Available data:
· · · · ·
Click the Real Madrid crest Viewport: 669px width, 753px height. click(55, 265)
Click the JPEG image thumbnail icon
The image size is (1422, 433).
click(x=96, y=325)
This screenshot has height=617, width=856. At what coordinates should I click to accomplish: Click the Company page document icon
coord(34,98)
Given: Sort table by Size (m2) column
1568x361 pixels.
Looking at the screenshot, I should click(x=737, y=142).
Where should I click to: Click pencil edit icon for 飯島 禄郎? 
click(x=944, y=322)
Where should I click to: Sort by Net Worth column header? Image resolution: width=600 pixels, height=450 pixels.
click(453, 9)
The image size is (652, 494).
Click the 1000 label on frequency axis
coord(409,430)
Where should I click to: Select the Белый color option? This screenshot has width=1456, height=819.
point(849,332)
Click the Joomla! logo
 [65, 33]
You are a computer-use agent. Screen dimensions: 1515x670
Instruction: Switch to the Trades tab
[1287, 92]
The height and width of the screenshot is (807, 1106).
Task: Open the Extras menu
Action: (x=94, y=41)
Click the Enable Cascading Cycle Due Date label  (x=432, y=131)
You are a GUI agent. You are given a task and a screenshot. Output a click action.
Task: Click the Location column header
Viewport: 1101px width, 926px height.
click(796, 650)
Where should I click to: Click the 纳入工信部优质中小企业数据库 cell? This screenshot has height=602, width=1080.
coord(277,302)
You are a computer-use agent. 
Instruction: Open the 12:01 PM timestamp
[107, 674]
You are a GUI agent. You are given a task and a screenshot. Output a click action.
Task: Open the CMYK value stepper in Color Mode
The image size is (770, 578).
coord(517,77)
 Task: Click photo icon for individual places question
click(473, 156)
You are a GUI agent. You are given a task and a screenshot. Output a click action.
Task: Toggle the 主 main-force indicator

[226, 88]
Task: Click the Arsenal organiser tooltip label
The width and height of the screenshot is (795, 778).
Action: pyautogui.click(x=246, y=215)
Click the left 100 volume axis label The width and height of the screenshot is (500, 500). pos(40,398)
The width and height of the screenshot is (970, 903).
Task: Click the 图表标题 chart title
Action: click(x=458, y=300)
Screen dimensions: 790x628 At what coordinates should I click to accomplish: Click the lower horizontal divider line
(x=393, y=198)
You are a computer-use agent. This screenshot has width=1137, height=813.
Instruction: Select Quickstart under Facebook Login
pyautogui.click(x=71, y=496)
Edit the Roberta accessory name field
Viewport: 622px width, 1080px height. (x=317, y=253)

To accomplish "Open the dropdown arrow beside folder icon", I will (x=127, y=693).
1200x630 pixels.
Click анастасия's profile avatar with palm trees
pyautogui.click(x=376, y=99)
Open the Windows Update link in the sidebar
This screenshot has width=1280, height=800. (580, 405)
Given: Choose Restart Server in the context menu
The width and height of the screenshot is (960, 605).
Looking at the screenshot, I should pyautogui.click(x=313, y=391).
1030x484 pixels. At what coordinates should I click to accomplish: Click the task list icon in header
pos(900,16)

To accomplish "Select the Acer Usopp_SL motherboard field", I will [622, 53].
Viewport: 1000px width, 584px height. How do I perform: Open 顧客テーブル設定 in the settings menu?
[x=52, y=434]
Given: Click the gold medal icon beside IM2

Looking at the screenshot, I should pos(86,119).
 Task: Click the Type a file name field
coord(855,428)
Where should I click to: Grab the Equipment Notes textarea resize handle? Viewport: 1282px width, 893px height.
· · · · ·
Your answer should be the records above, set down exactly.

Click the Real Madrid crest Viewport: 669px width, 753px height. click(55, 265)
Click the JPEG image thumbnail icon
The image size is (1422, 433).
click(x=96, y=325)
This screenshot has height=617, width=856. At what coordinates should I click to accomplish: Click the Company page document icon
coord(34,98)
Given: Sort table by Size (m2) column
1568x361 pixels.
Looking at the screenshot, I should click(x=737, y=142).
Where should I click to: Click pencil edit icon for 飯島 禄郎? 
click(x=944, y=322)
Where should I click to: Sort by Net Worth column header? Image resolution: width=600 pixels, height=450 pixels.
click(453, 9)
The image size is (652, 494).
Click the 1000 label on frequency axis
coord(409,430)
Where should I click to: Select the Белый color option? This screenshot has width=1456, height=819.
point(849,332)
Click the Joomla! logo
 [65, 33]
You are a computer-use agent. Screen dimensions: 1515x670
Instruction: Switch to the Trades tab
[1287, 92]
The height and width of the screenshot is (807, 1106).
Task: Open the Extras menu
Action: (x=94, y=41)
Click the Enable Cascading Cycle Due Date label  (x=432, y=131)
You are a GUI agent. You are given a task and a screenshot. Output a click action.
Task: Click the Location column header
Viewport: 1101px width, 926px height.
click(796, 650)
Where should I click to: Click the 纳入工信部优质中小企业数据库 cell? This screenshot has height=602, width=1080.
coord(277,302)
You are a computer-use agent. 
Instruction: Open the 12:01 PM timestamp
[107, 674]
You are a GUI agent. You are given a task and a screenshot. Output a click action.
Task: Open the CMYK value stepper in Color Mode
The image size is (770, 578).
coord(517,77)
 Task: Click photo icon for individual places question
click(473, 156)
You are a GUI agent. You are given a task and a screenshot. Output a click action.
Task: Toggle the 主 main-force indicator

[226, 88]
Task: Click the Arsenal organiser tooltip label
The width and height of the screenshot is (795, 778).
Action: pyautogui.click(x=246, y=215)
Click the left 100 volume axis label The width and height of the screenshot is (500, 500). pos(40,398)
The width and height of the screenshot is (970, 903).
Task: Click the 图表标题 chart title
Action: click(x=458, y=300)
Screen dimensions: 790x628 At what coordinates should I click to accomplish: Click the lower horizontal divider line
(x=393, y=198)
You are a computer-use agent. This screenshot has width=1137, height=813.
Instruction: Select Quickstart under Facebook Login
pyautogui.click(x=71, y=496)
Edit the Roberta accessory name field
Viewport: 622px width, 1080px height. (x=317, y=253)

To accomplish "Open the dropdown arrow beside folder icon", I will (x=127, y=693).
1200x630 pixels.
Click анастасия's profile avatar with palm trees
pyautogui.click(x=376, y=99)
Open the Windows Update link in the sidebar
This screenshot has width=1280, height=800. (580, 405)
Given: Choose Restart Server in the context menu
The width and height of the screenshot is (960, 605).
Looking at the screenshot, I should pyautogui.click(x=313, y=391).
1030x484 pixels. At what coordinates should I click to accomplish: Click the task list icon in header
pos(900,16)

To accomplish "Select the Acer Usopp_SL motherboard field", I will [622, 53].
Viewport: 1000px width, 584px height. How do I perform: Open 顧客テーブル設定 in the settings menu?
[x=52, y=434]
Given: Click the gold medal icon beside IM2

Looking at the screenshot, I should pos(86,119).
 Task: Click the Type a file name field
coord(855,428)
Where should I click to: Grab the Equipment Notes textarea resize handle? Viewport: 1282px width, 893px height.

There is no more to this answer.